Figure 6 shows measures of association for both cohort 1 (thrombectomy and obese) and cohort 2 (thrombectomy and non-obese) for the outcome of ventilator dependence. Figure 7 shows a Kaplan-Meier analysis for this outcome. A total of 7.947% of patients in cohort 1 required ventilator use compared to 7.351% of patients in cohort 2 (p = 0.3835, OR = 1.088, 95% CI = 0.9,1.316).
Figure 8 shows measures of association for both cohort 1 (thrombectomy and obese) and cohort 2 (thrombectomy and non-obese) for the outcome of hemicraniectomy. Figure 9 shows a Kaplan-Meier analysis for this outcome. A total of 2.152% of patients in cohort 1 underwent hemicraniectomy compared to 1.49% of patients in cohort 2 (p = 0.0543, OR = 1.454, 95% CI = 0.991,2.134).
Figure 10 shows measures of association for both cohort 1 (thrombectomy and obese) and cohort 2 (thrombectomy and non-obese) for the outcome of intracerebral hemorrhage. Figure 11 shows a Kaplan-Meier analysis for this outcome. A total of 18.609% of patients in cohort 1 experienced post-procedural intracerebral hemorrhage compared to 18.377% of patients in cohort 2 (p = 0.8165, OR = 1.015, 95% CI = 0.892,1.156).
Discussion
Over 30% of the world’s population is estimated to be overweight, and this number is increasing [4]. A meta-analysis from 2008 showed that patients with higher BMI had better mortality in heart failure. Further studies have shown similar outcomes in patients undergoing percutaneous coronary intervention, dialysis, those with rheumatoid arthritis, chronic obstructive pulmonary disease, and various wasting diseases [4,17-22]. This became known as the obesity paradox, wherein those undergoing vascular reperfusion for myocardial infarction and obese patients had decreased mortality [3,23,24].
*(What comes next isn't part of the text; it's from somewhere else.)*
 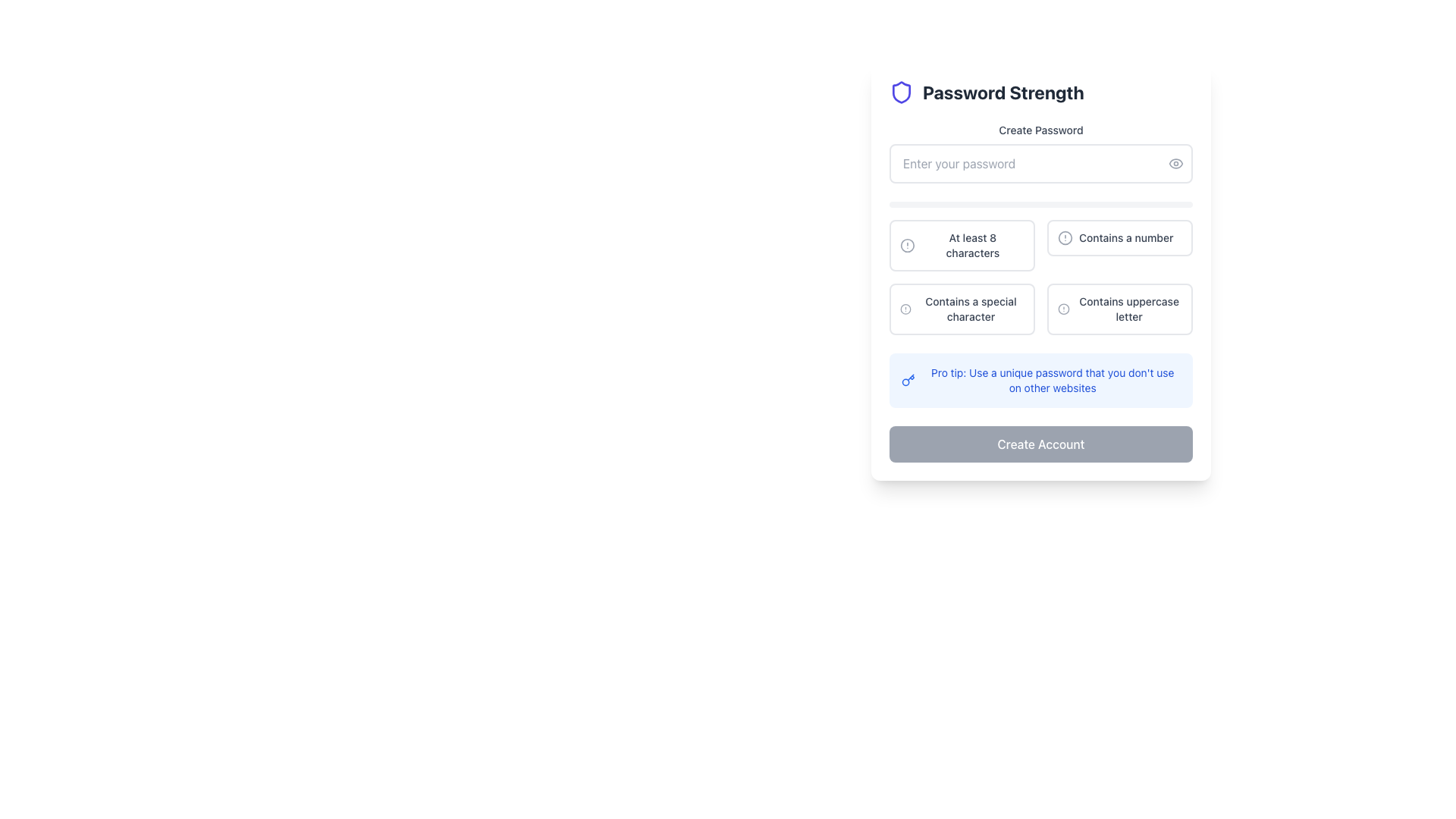 I want to click on the 'Password Strength' text label, which is a bold, large gray font positioned near the top of the form, to the right of a shield icon, so click(x=1003, y=93).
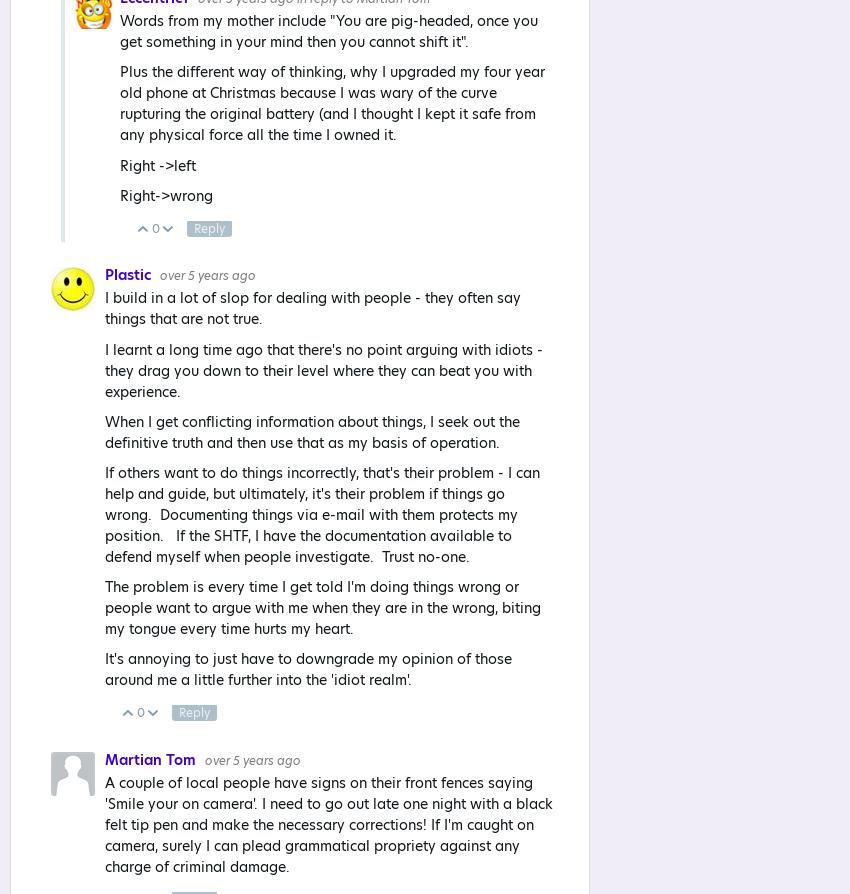  I want to click on 'If others want to do things incorrectly, that's their problem - I can help and guide, but ultimately, it's their problem if things go wrong.  Documenting things via e-mail with them protects my position.   If the SHTF, I have the documentation available to defend myself when people investigate.  Trust no-one.', so click(322, 515).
Of the 12 studies examining BMI and stroke, 10 showed higher BMI to be associated with lower mortality [4-14]. Two of the studies did not show such an association when adjusted for stroke severity [16] and when looking at mortality within a 30-day period [15]. To my knowledge, only one study examined BMI as it relates to mechanical thrombectomy. It is possible that higher BMI might influence time to arterial puncture due to increased difficulties gaining arterial access in obese patients, transporting obese patients, and transferring obese patients [3]. They found that higher BMI is associated with decreased intracerebral hemorrhage post-procedure, and that BMI correlates with higher non-hemorrhagic inpatient mortality [3]. However, the results of this study disagree and show no statistical difference in post-procedure hemorrhage rates, as well as decreased mortality in obese patients.
This analysis was not without limitations. The major limitation of this study was that it was retrospective in nature. Furthermore, due to the nature of the database, patient-level data on specific outcomes could not be collected. Moreover, radiology information was not available. Additionally, information on the type of diagnostic test used for the confirmation of disease was not available. The data collected was for billing purposes, not for clinical use, and thus much clinical information is missing. In addition, some misidentification is inevitable in database studies.
Conclusions
Despite increasing risk of ischemic stroke, obese patients who undergo mechanical thrombectomy have decreased mortality rates compared to their non-obese counterparts. Future studies can use a frailty index to assess mortality in this population.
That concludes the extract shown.